Why is Fivetran using these large merge queries? The merge query starts with this:
MERGE `connector`.`event` AS `#existing`
Guidelines for reducing BigQuery usage:
- Set the connector sync frequency to as infrequent as you can while still meeting your business needs.
- For example, a connector syncing every 5 minutes will have a much higher warehouse query cost than one syncing every 6 hours as the merge and update queries need to run for every incremental sync.
- Cleanup large tables in your source and destination. If there is old data you don't need in your warehouse, you should delete that from your destination to limit how much data is scanned for merge queries.
- If using a database connector, removing old records form the source is advised so we don't sync the old data if you initiate a table / historical resync.
- If the connector support selecting specific tables in the schema tab, disable unnecessary tables / endpoints.
- Some connectors such as database connectors allow you to split large tables out into their own connector so the larger table has a different sync frequency.
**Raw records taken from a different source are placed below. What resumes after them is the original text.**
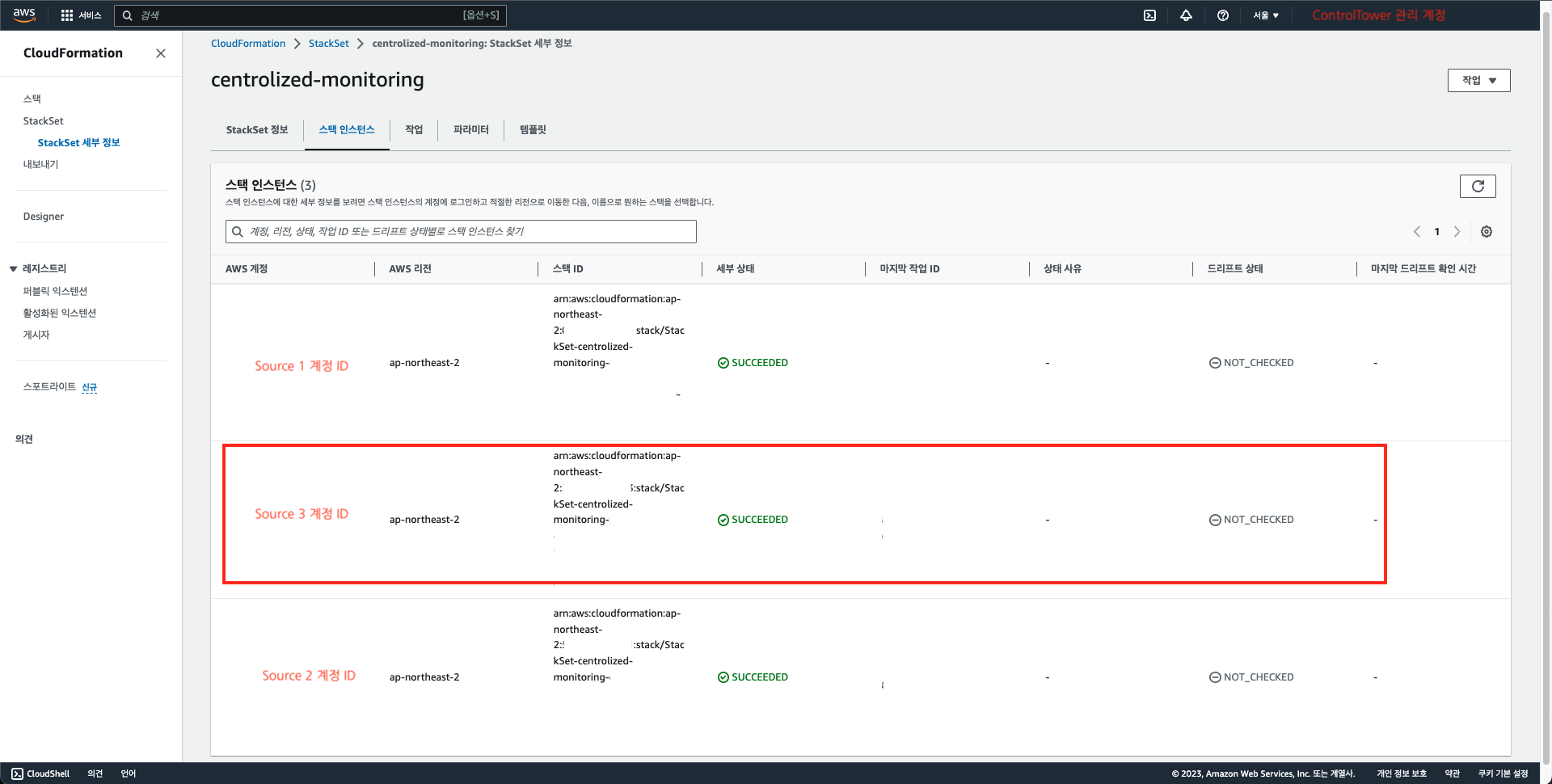Open the services grid menu
Screen dimensions: 1552x784
67,15
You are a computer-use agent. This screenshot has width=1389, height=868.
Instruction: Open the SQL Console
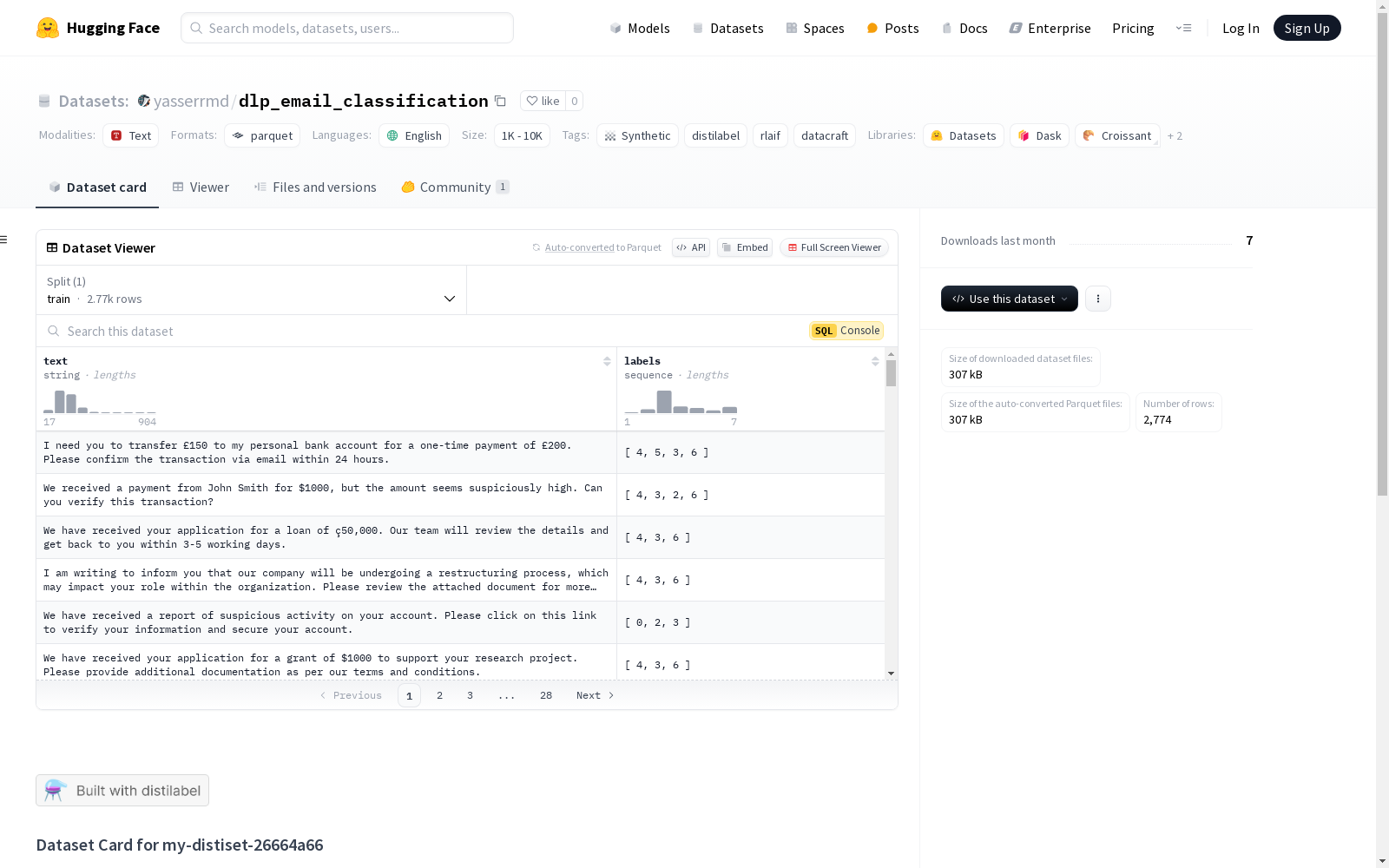[x=846, y=331]
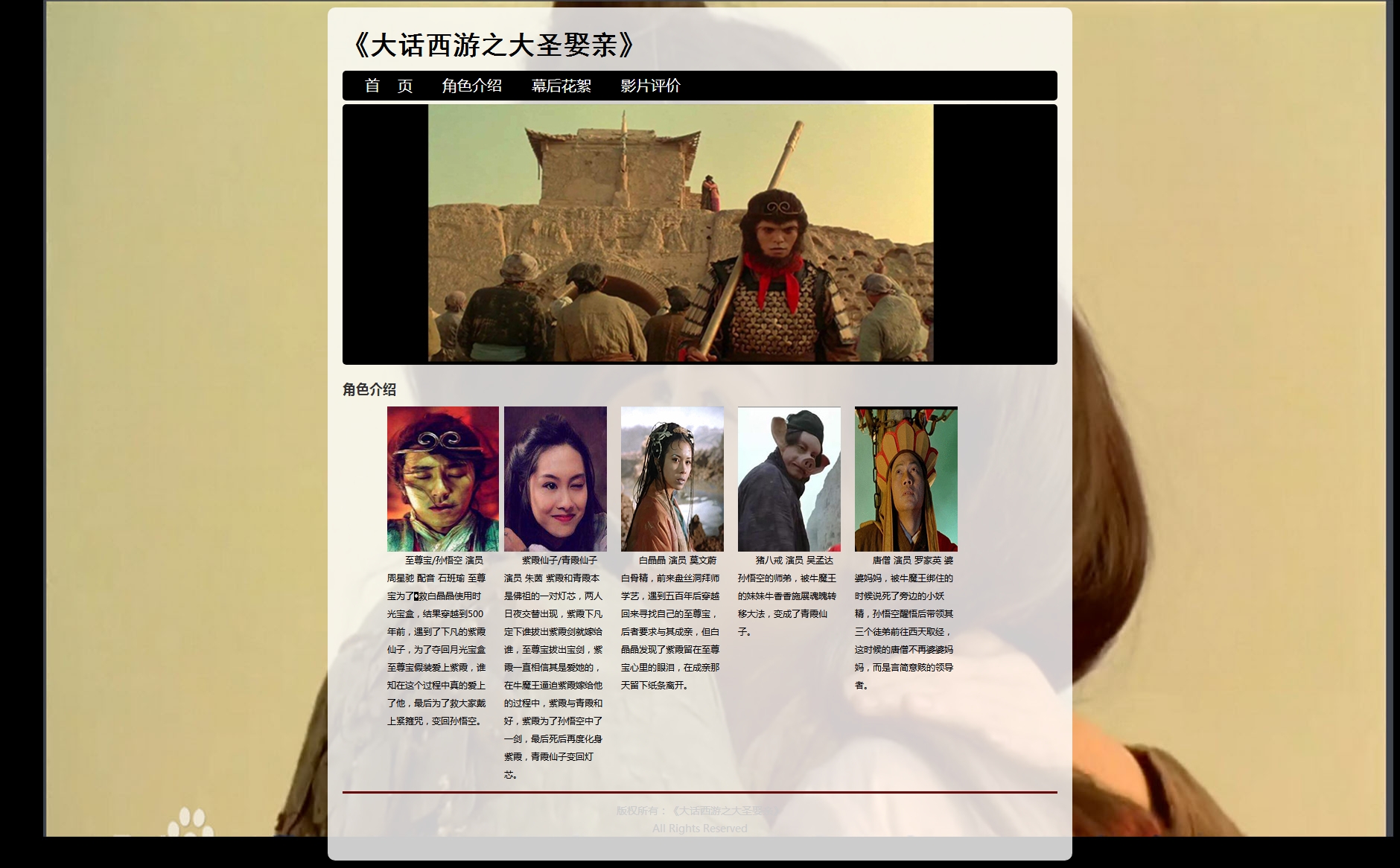Open the 首页 navigation menu item
Screen dimensions: 1400x868
[388, 86]
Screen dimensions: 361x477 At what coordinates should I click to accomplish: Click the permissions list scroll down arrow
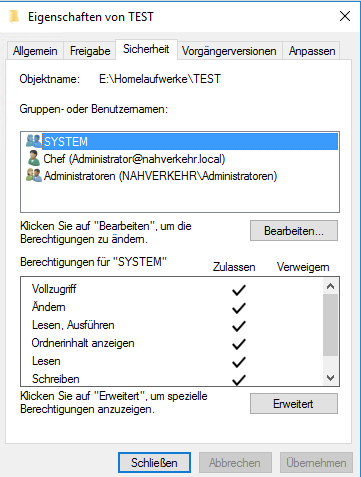point(330,378)
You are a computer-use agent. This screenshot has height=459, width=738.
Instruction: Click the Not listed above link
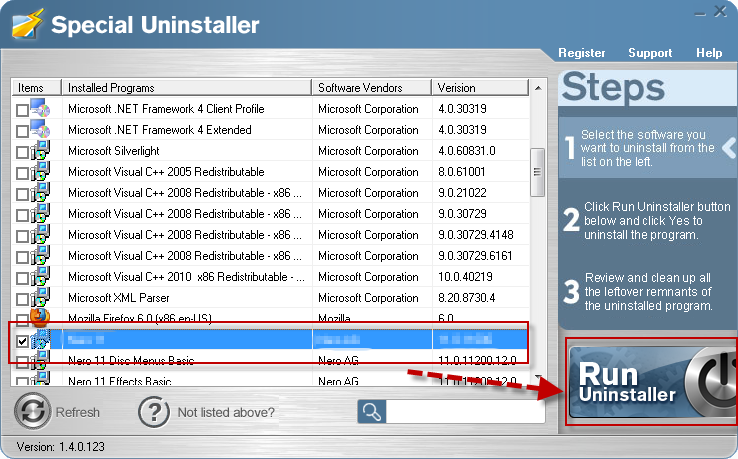[226, 412]
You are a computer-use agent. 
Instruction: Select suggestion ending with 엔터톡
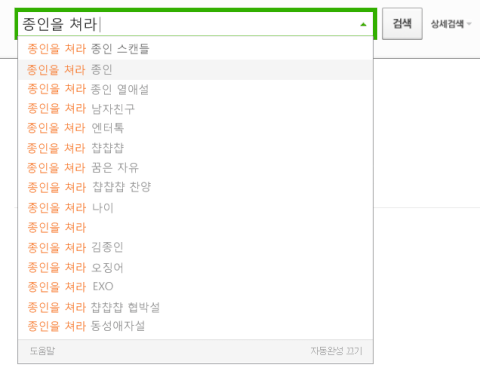[x=195, y=128]
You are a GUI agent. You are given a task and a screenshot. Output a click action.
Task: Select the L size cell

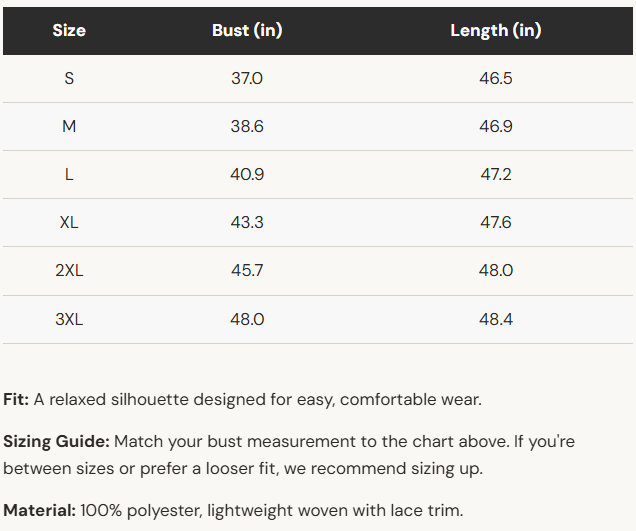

- Use BigQuery to partition your larger tables so the merge query scans less overall data.
Additional reading about BigQuery paritioning:
The merge and update queries are normal as those are for deduplication of data.
We'll pull only incremental updates from the source, but we need to deduplicate that against everything in the destination warehouse to ensure data integrity.
Our sync process creates temporary tables for this purpose, and BigQuery counts queries to those as usage.